After these two pre-reading drills is a section on: Stopping for Some Practice Using English Derivatives (p. 5). This consists of 15 English words (with the Latin part of the root in bold) derived from Latin words in the first 11 lines. The student is expected to find the Latin word give the Latin meaning. My students were unsure if this "stopping" to check on English derivatives gave them any extra help in remembering the Latin vocabulary in context.
We come to pages 6 and 7: What Vergil actually wrote: as it was. The unaltered Latin text is on the right on page 7. There are more Notes on the left hand side of page 6. Again, an ominous warning: "Notes and vocabulary supplied earlier in this chapter will not be repeated here. Keep this in mind since these directions will not be repeated here." This is new set of Notes to supplement the earlier ones since this is now an unaltered text. Also, figures of speech are now introduced in the Notes on page 6 and below the text on page 7: A Note about Figures of Speech. My students found it hard to go back and find the vocabulary and notes given in the "pre- read" passage to use in the "actual read" passage. This layout, I believe, is the weakest part of the lesson. I found it confusing as did my students.
Pages 8 and 9 consist of the lesson: After reading what Vergil wrote. Section One is: Thinking about How the Author wrote: Gapping or Understanding Words. This lesson consisted of supplying understood verb forms and adjectives used as substantives. Section Two continues this lesson: Stopping for Some Practice: Substantives. Section Three is: Thinking about What you Read which consists of a list of seven questions on the first eleven lines. My students could not answer this questions without my prompting.
Section four on page 10 is: Keep this Vocabulary in Mind: People and Places.
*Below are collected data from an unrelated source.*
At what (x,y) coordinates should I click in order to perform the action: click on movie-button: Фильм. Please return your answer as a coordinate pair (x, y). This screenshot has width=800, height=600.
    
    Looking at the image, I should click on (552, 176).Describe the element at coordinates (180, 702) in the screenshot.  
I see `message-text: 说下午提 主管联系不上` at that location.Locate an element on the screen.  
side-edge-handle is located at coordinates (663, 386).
This consists of a list of three roots "Lat", "Rom", and "Lavin" and the different words generated from them in the Aeneid. This section also seems random because it is list of Latin confusables for students who have only read the first eleven lines of the Aeneid. I think this would only add to their confusion, since the students using this book are not going to encounter King Latinus or his daughter, Lavinia.
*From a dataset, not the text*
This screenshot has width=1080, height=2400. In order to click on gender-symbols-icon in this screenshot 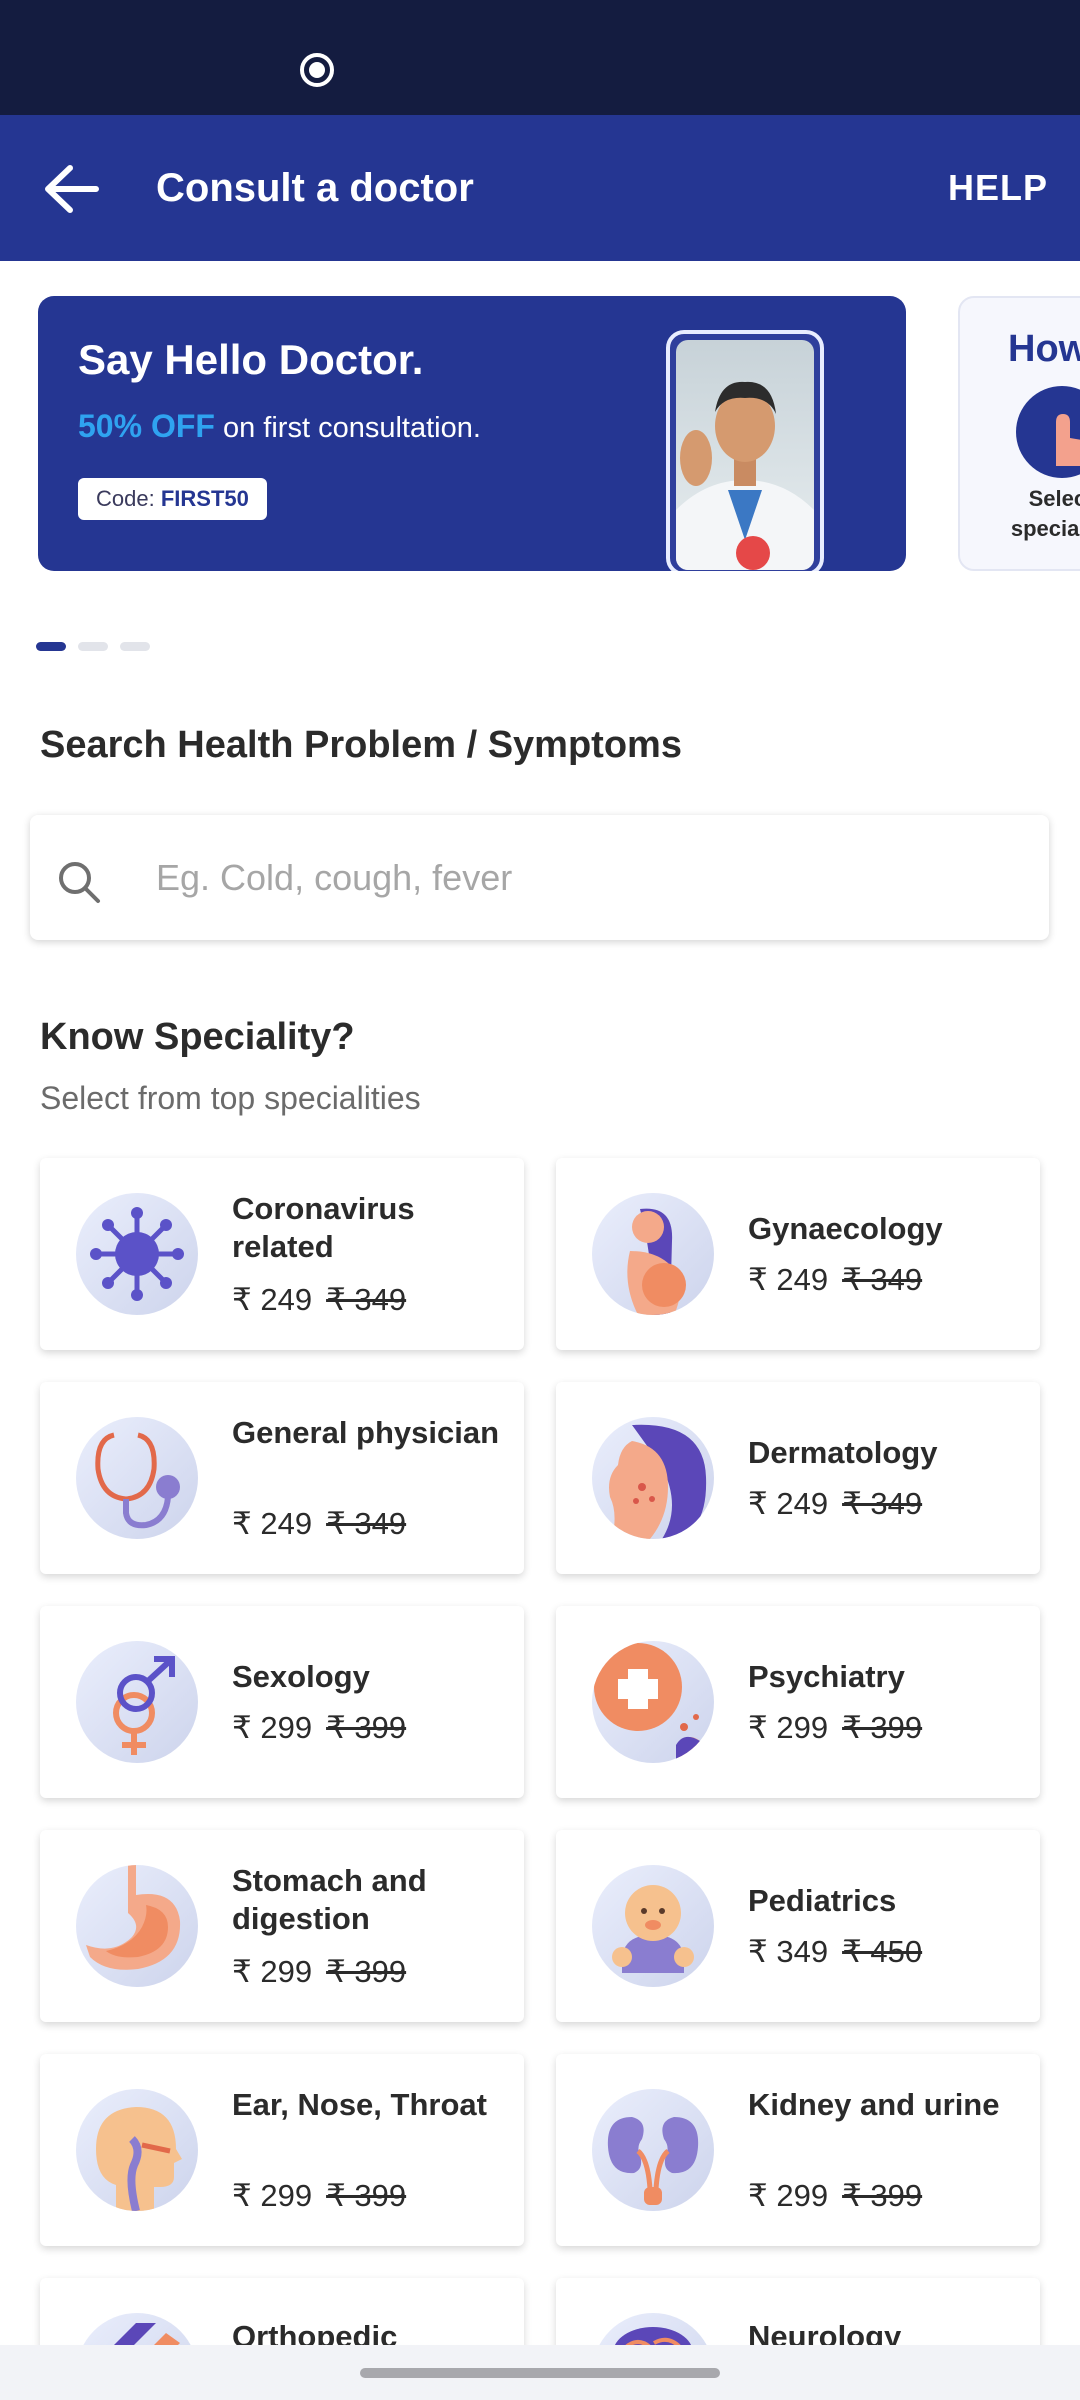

All in all, I think this is probably like most Latin lessons developed in the classroom and then published. They surely have worked fine for the teacher who developed them and has taught them over and over in their own classroom. They do not exactly transfer well to another teacher who must figure out the pacing and methodology, unless this teacher is willing to put in the time to work out the idiosyncracies of the presentation and layout. This layout, in particular, would be very hard for a students to do on their own without the constant assistance of a teacher.
The Grammatical Appendix consists of over 19% of the pages used within the body of the text; yet, curiously, I found no cross references in either the Notes or the Vocabulary referring the student back to the Grammatical Appendix. I am not sure how the authors intended this section to be used.
I must agree with my students that I also found the lessons of the first ten pages to be a luke-warm experience at best. However, there is no reason why an energetic teacher could not adapt this raw material and put a little order into the chaos with their own handouts, such as combining the vocabulary and notes sections into a running Vocabulary/Note list and adding their own cross references to the Grammatical Appendix.